In some ways, yes. Lots of natural resources--especially natural gas, which puts only half as much a global warming load per unit of energy produced as coal and oil--are good. A Hispanic-friendly culture that welcomes and assimilates immigrants is good. Tight mortgage regulation is good. The absence of red tape that hobbles development is good--although do note that, in California at least, it is right-wing Republicans who left us the present of Proposition 13 which makes it impossible for towns to collect enough in property taxes to cover the services required by new development, and it is that that does most to hobble population growth and produce excessive sprawl. In an age of cheap air conditioning, Americans would rather live with hot summers than cold winters.
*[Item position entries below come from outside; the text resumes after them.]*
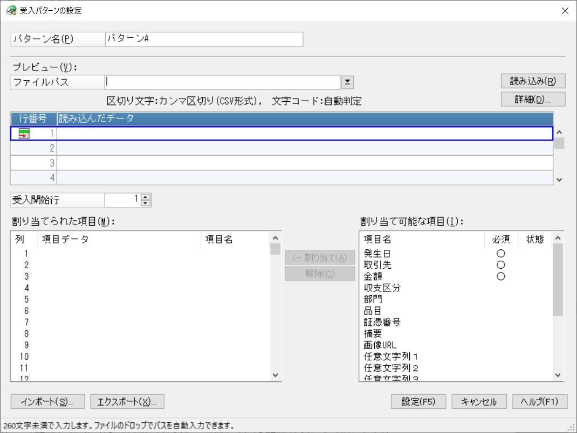Click the 読み込み(R) button
The image size is (577, 433).
click(x=532, y=81)
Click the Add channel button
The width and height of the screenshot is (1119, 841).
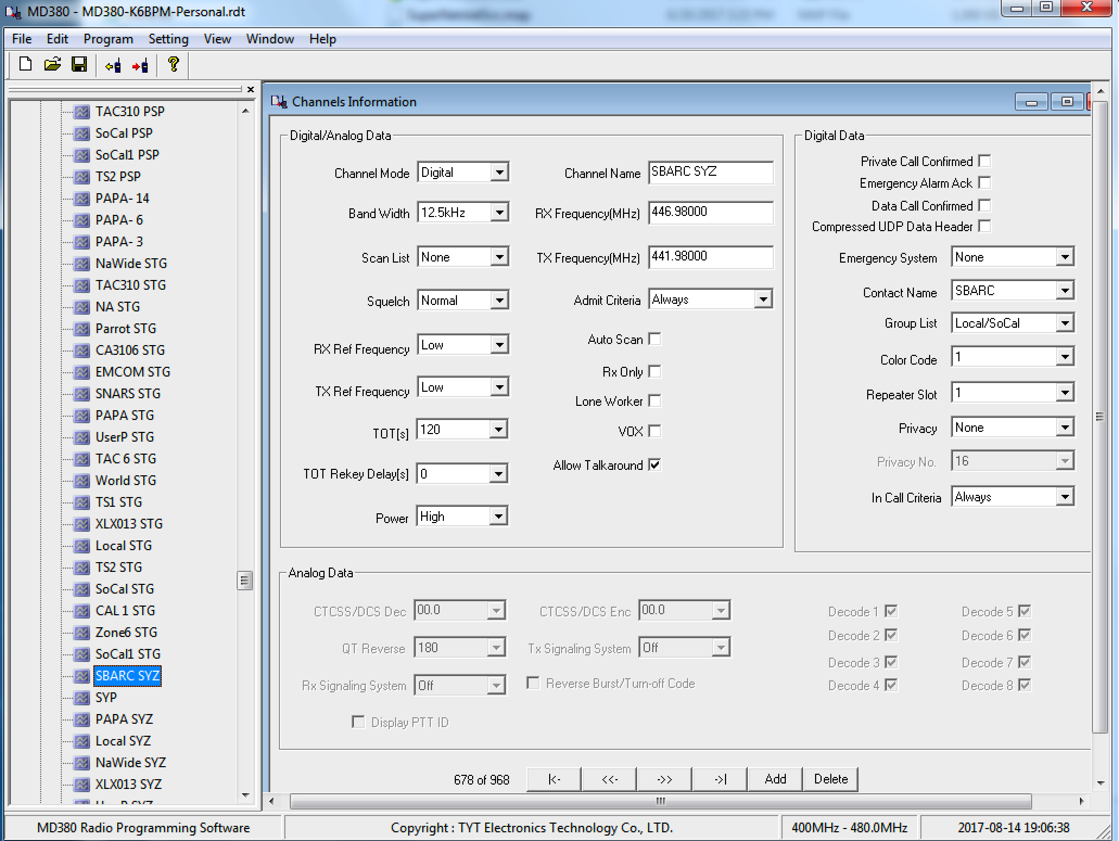775,779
But, of course, when people talk about emulating the Texas Miracle, they don't mean moving your state so that it is next to the Rio Grande, has mild winters, and has plenty of natural gas. They mean: low taxes--spending only 80% of the national average on state and local government--little regulation of business, weak unions, low minimum wages, a bare-bones Medicaid program, record percentages of people without health insurance, and so forth. Do those work? Would the rest of America be well-advised to emulate Texas along those dimensions?
Paul Krugman says: "No." In The Texas Unmiracle, he wrote that he believes that:
What Texas shows is that a state offering cheap labor and, less important, weak regulation can attract jobs from other states…. Arguing from this experience that depressing wages and dismantling regulation in America as a whole would create more jobs--which is, whatever Mr. Perry may say, what Perrynomics amounts to in practice--involves a fallacy of composition: every state can’t lure jobs away from every other state…
What prosperity Texas is gaining from its differences with the average U.S. policy mix are, he thinks, zero-sum from the perspective of the nation as a whole--a pro-bidness race to the bottom that leaves us worse off as a country than we might be, with high inequality and private affluence at the peak of the income distribution and collective and public squalor.
I am not sure I completely agree. At the very least we need to make the Californias, the New Mexicos, the Colorados, and the Illinoises more open to upgrading the density of their settled areas--to make the rent no longer be so damned high. Then we would actually be able to see whether people still wanted to move to Texas more than climate and energy fundamentals would dictate.
And until that happens--until San Francisco begins replacing some of its Painted Ladies with structures more like those of Brooklyn, and until Berkeley begins replacing some of its bungalows with Painted Ladies--Brownback's applause lines will continue to have at least a surface plausibility.